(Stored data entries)
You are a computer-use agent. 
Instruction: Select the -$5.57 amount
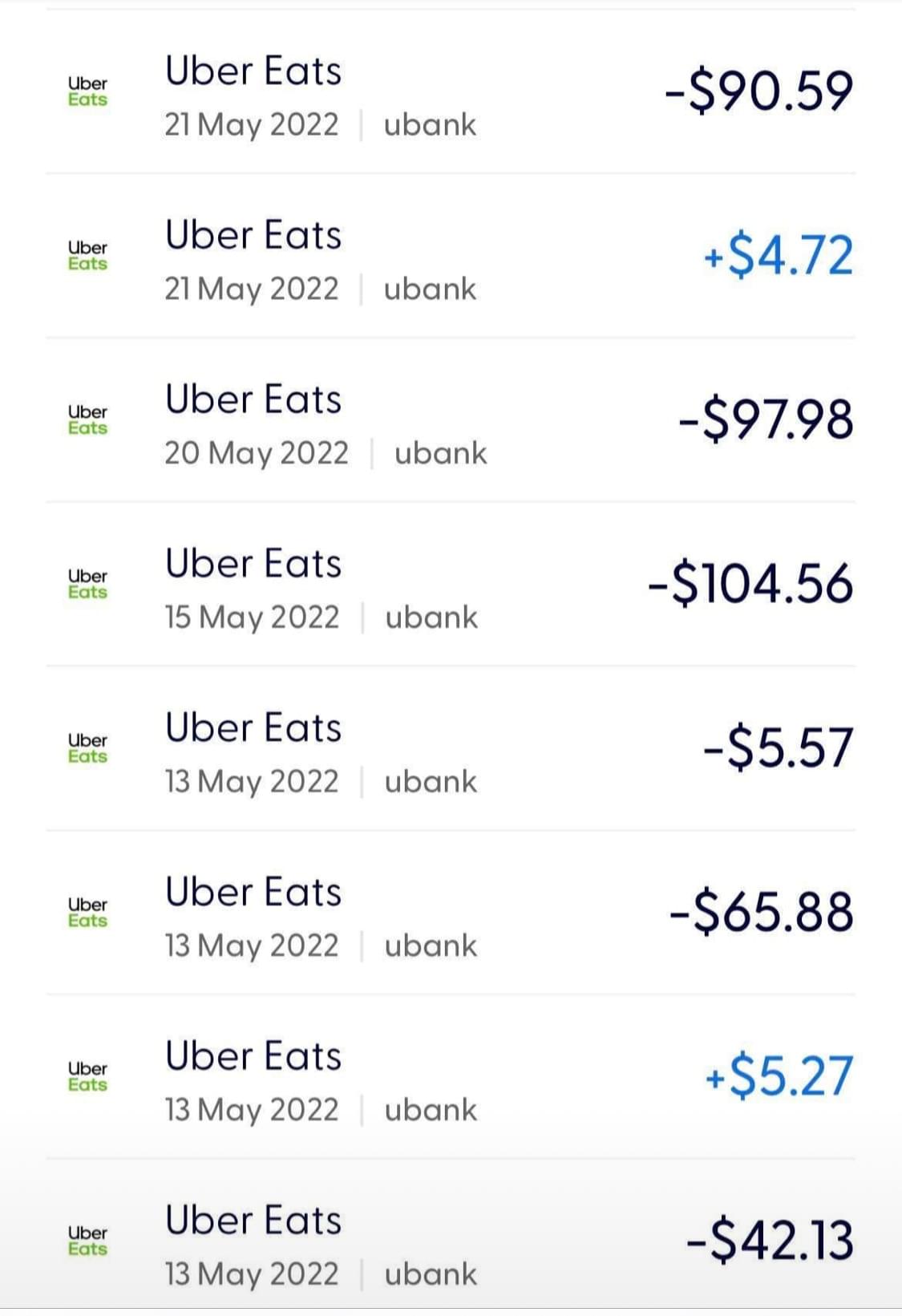point(778,748)
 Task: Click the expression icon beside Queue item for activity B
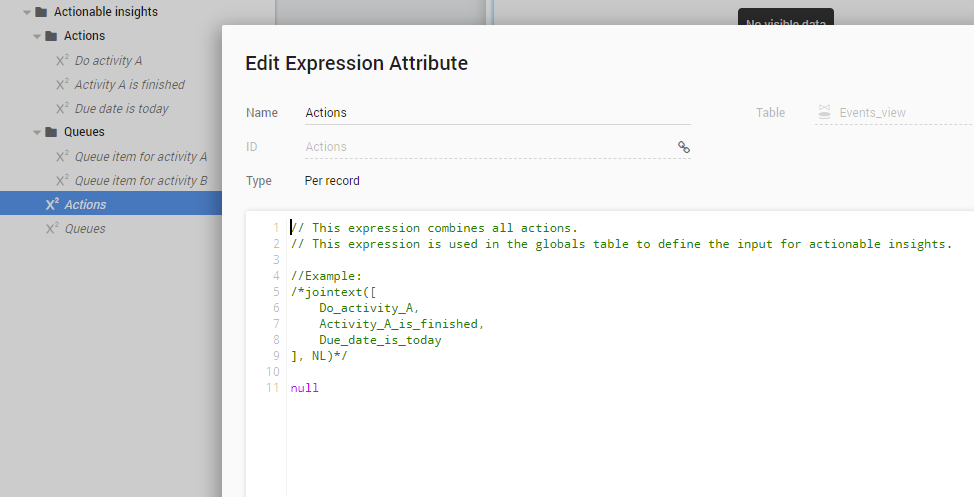click(x=62, y=181)
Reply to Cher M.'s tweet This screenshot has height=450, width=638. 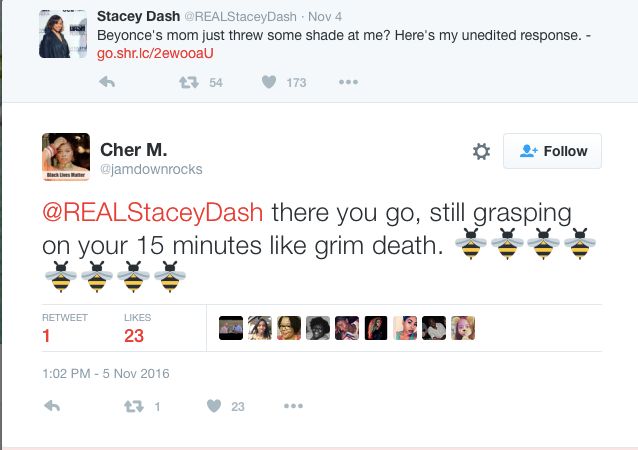coord(53,406)
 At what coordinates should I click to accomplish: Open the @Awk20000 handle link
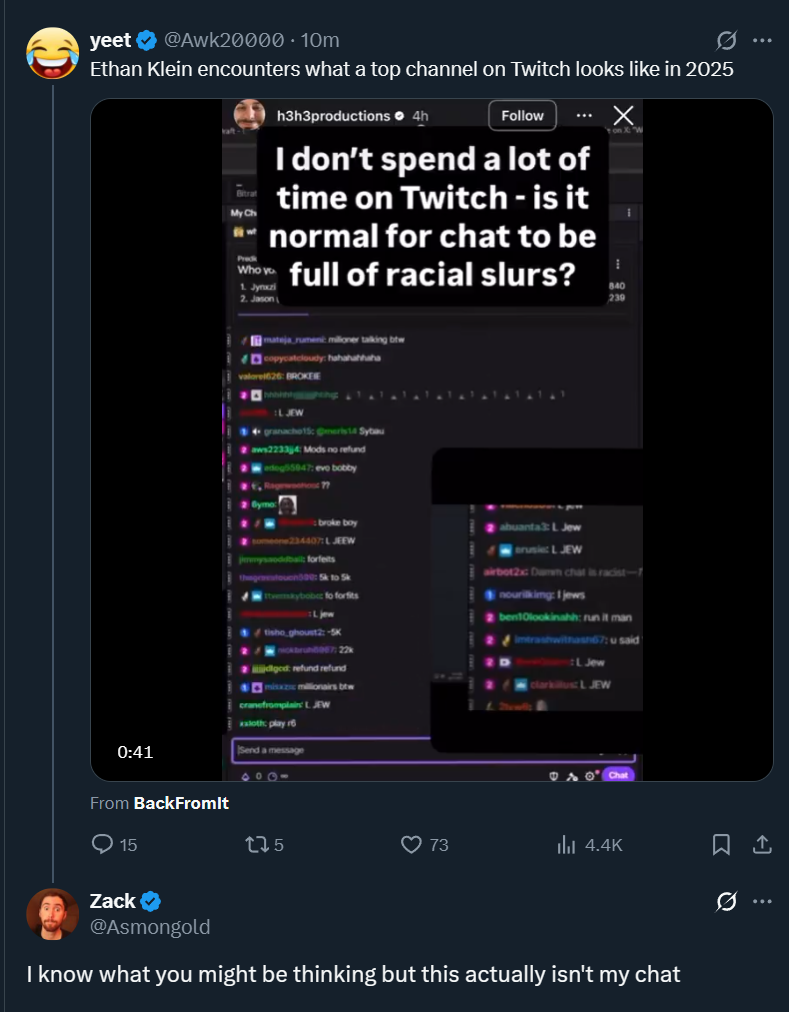tap(222, 41)
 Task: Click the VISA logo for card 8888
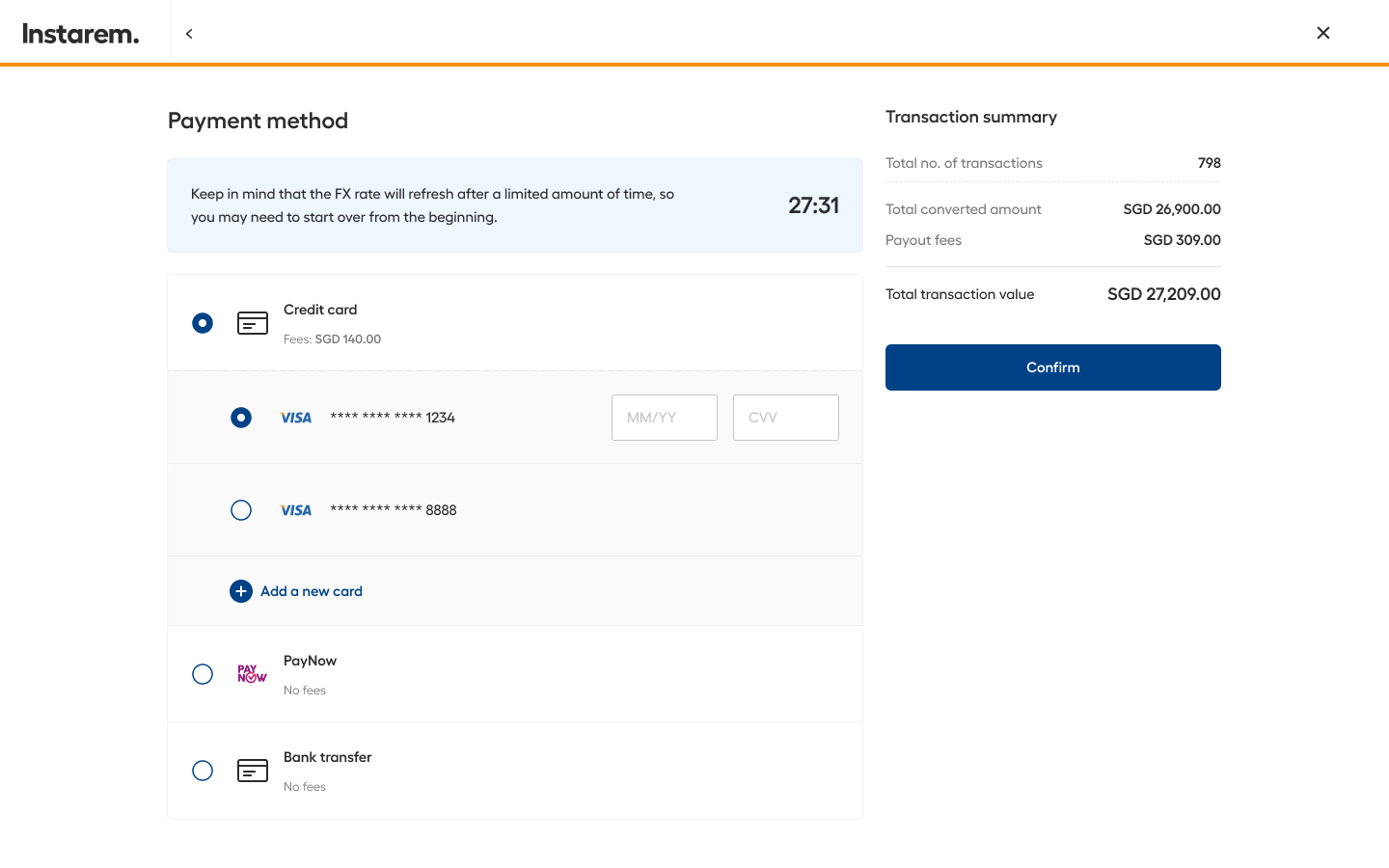coord(296,510)
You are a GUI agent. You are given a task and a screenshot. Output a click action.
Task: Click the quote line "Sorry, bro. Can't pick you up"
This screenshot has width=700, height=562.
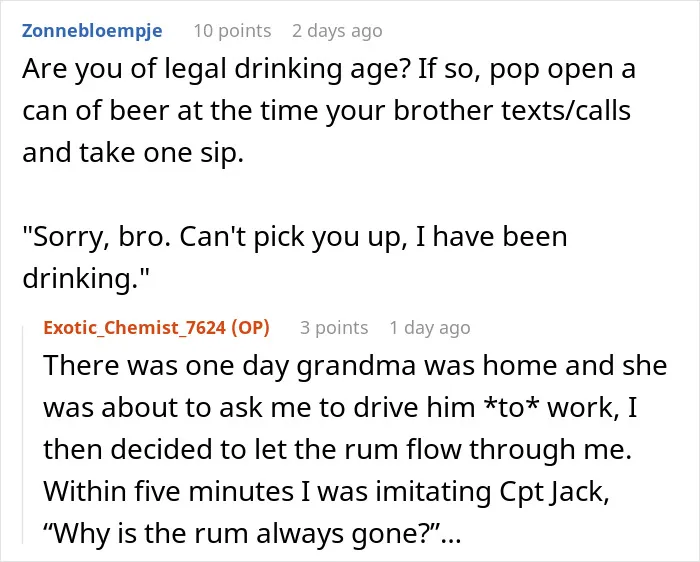point(215,237)
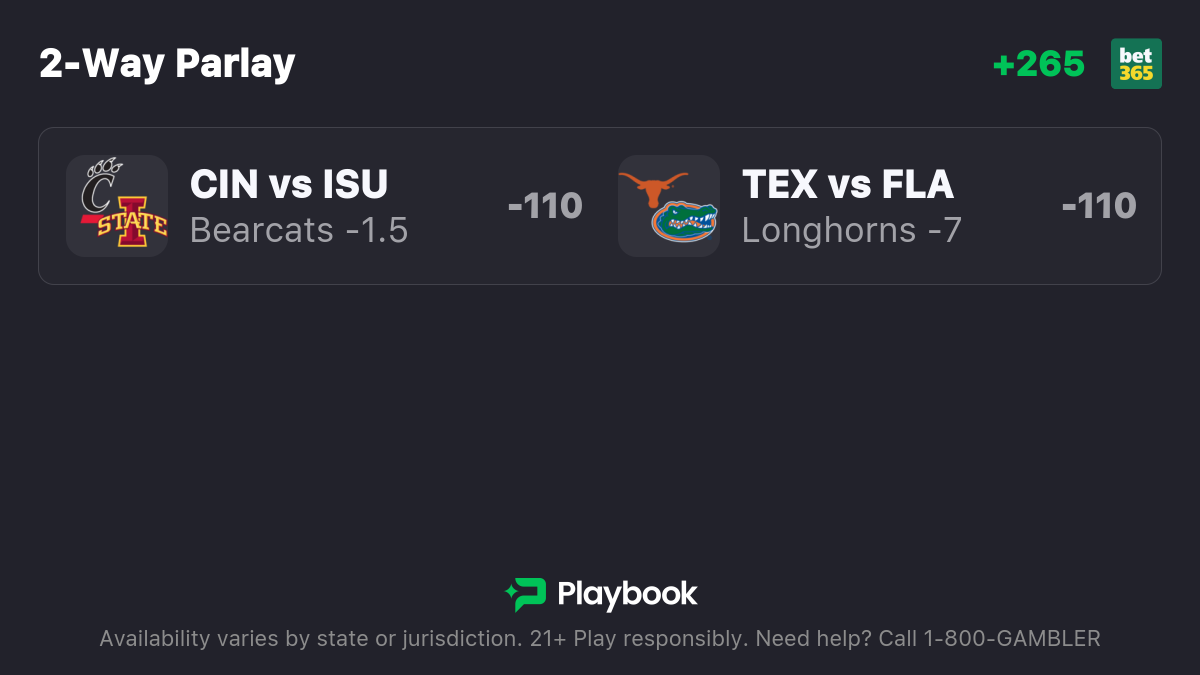1200x675 pixels.
Task: Open the TEX vs FLA matchup
Action: (x=848, y=184)
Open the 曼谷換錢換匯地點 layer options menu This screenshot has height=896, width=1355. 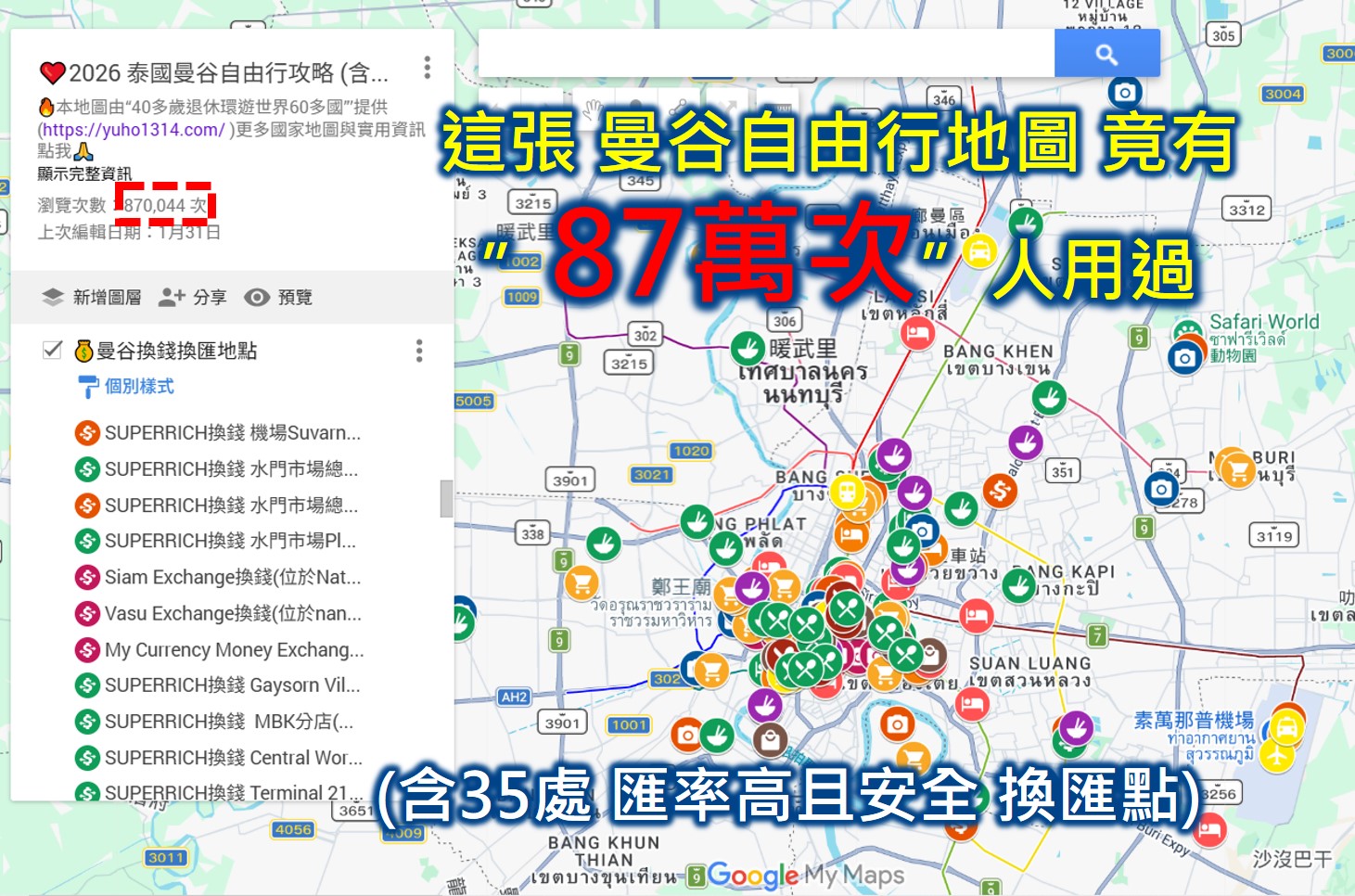419,351
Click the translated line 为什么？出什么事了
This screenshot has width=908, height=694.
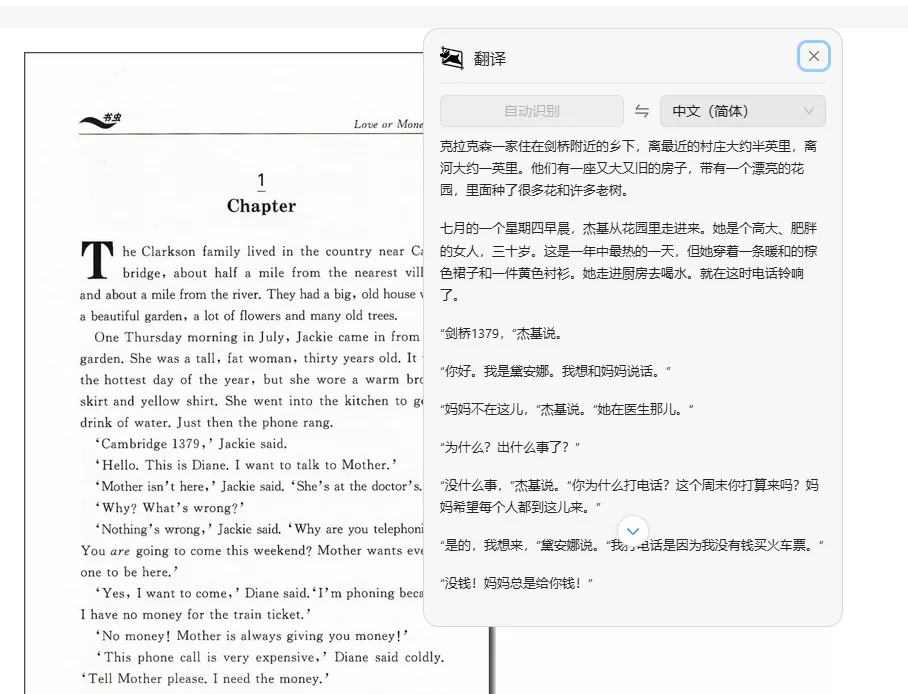click(x=510, y=446)
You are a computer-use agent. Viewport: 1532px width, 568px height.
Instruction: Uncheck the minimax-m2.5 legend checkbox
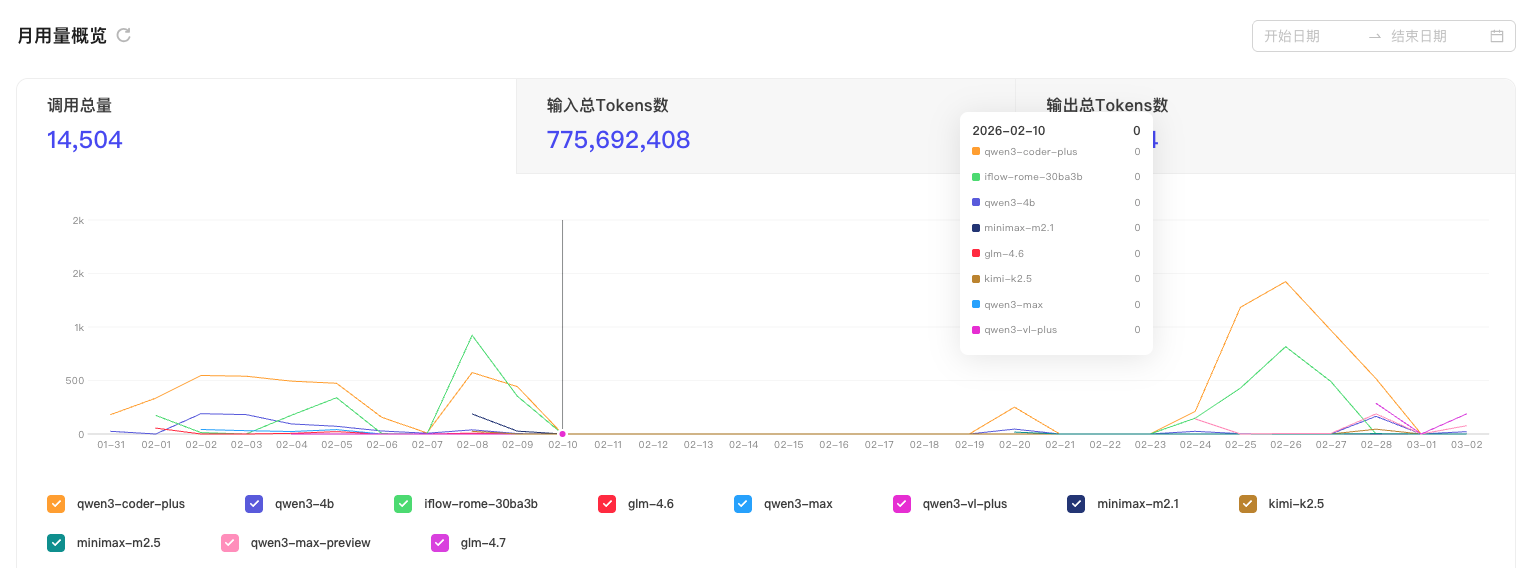coord(56,543)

ABOUT THIS TASK:
The lines above that hold "agent" are the result; show every one of them.

TASK OUTPUT:
You are a computer-use agent. 
You are a GUI agent. You are given a task and a screenshot. Output a click action.
You are a computer-use agent. Viewport: 1532px width, 568px height.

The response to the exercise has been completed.